Andrew Collins / for the Lantern

A man kidnapped and shot his girlfriend before fleeing to the campus area in a stolen car Friday. The driver was followed by police, who apprehended him on the Olentangy Trail near the Lane Avenue bridge after he had attempted to drive his car into the nearby river.
In an urban city like Columbus, violence and the use of firearms are not uncommon, and as a result, those in charge of keeping tens of thousands of Ohio State students safe everyday must prepare for the possibility of violent crime.
OSU Police Capt. Eric Whiteside said the university has planned for dangers on campus, including shootings on and off campus in places like the Gateway Film Center and the AMC Lennox Town Center Theater.
“We do take active shooter situations very seriously,” Whiteside said. He said officers go through training to deal with active shooters at least once a year and are also trained to be “proactive” by working with other university departments such as the Office of Student Life.
Dave Isaacs, spokesman for the Office of Student Life, said in an email it’s a university-wide effort.
“(The) Department of Public Safety is the lead agency for on-campus incidents, with Ohio State University Police responding, and the Office of Student Life actively supports their policies and procedures,” he said in the email. “Our residence hall and other staff members receive training in proper response protocols.”
Whiteside said the university pays attention to safety issues nationwide.
“We do review incidents around the country (to) see what can be applicable here at Ohio State and see what we can do to improve our operations,” Whiteside said.
Those types of incidents include the Virginia Tech massacre in April 2007 where 32 people were killed. The incident was preceded by a shooting in April 1999 at Columbine High School in Colorado where 12 students and one teacher were shot to death.
More than a month has passed since the theater shooting in Aurora, Colo., which resulted in 12 deaths and 58 wounded before the shooter was apprehended. Though the incident occurred more than 1,200 miles away from Ohio State, security officials said the Columbus campus is prepared for a similar situation.
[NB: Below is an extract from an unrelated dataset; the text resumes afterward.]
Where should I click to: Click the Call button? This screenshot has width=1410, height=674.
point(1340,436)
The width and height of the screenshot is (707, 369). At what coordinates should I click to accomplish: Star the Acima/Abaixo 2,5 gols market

Whiteside briefly touched on the mutual agreement between University Police and the Columbus Division of Police.
“We have a very good working relationship with the Columbus Police and we do have agreements where we respond if requested,” he said.
While the Gateway Film Center is OSU property, Whiteside said a response to an active shooting at the AMC Theater would be carried out differently since the area is not under campus jurisdiction.
“If they ever call us, we will respond the same way: rapidly and quickly and if we ever (are) in a position to go into the movie theater to apprehend the person responsible, we’ll do that.”
However, not all students feel that OSU is prepared for an active gun shooting.
“I feel like there needs to be more visible security,” said Emily Medakovich, a third-year in anthropology and international studies.
While she said she has seen University Police patrolling the Gateway Film Center, Medakovich said it’s not enough.
“I definitely think they should focus more on criminals that have an intent on harming people,” Medakovich said.
Abdul Kazeem, a second-year in management and industry exploring, disagrees.
“I think they’re ready,” Kazeem said, adding that students need to be better educated on what to do if faced with a dangerous situation.
But Whiteside said educating people on what to do in an active shooting might not be enough.
“You never want to give definitive advice to someone in that situation,” Whiteside said. “You don’t know exactly what’s going to transpire and that’s going to be up to the individual person.”
Whiteside said during an active shooting that any option such as to run, hide or fight could be the best one. Yet, Medakovich and Kazeem are both critical of the general advice.
“In the wake of the shootings, they need to prepare the people for such occurrences and give them more strategies,” Medakovich said. “Every situation with a gunman is different.”
Kazeem said he agreed that it is a “subjective decision” on whether to run, hide or fight but said he would personally rule out fighting.
“You don’t want to escalate it,” Kazeem said. “It’s better than to gamble with your life.”